# EXERCISE INPUTS
[Start of section]
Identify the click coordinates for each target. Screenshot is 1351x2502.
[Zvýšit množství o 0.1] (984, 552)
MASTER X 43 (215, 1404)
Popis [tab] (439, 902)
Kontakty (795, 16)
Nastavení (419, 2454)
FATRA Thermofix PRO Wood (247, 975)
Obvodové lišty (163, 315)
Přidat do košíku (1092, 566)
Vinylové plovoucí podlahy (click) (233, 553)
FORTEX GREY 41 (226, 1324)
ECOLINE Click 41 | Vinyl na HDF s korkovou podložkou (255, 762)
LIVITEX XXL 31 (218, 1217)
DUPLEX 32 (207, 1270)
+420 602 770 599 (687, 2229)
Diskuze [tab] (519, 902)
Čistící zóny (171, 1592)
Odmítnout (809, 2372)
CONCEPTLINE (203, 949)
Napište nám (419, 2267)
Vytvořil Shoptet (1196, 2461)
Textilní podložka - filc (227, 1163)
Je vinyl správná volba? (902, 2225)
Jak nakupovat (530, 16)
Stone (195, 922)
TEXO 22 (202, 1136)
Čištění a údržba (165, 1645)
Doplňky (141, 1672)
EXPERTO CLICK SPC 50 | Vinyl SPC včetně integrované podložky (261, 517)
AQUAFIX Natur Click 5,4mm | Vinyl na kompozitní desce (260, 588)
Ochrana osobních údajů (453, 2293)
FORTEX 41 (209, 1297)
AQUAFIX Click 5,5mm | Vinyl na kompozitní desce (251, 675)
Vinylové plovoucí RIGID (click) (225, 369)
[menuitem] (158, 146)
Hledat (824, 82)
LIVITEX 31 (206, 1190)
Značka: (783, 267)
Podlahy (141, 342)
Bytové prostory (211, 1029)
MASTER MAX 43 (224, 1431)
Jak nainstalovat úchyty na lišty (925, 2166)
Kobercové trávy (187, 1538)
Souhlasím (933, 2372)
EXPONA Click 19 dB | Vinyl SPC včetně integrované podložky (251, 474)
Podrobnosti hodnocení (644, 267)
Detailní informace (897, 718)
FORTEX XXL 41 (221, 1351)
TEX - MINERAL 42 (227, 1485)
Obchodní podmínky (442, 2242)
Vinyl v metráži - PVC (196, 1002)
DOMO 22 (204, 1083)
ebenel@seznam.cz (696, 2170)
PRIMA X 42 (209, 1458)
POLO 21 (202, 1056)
[End of section]
# WORK TO COMPLETE
Every line in the entries above that has the word "lišty" should be identified and copied.

# ANSWER
Obvodové lišty (163, 315)
Jak nainstalovat úchyty na lišty (925, 2166)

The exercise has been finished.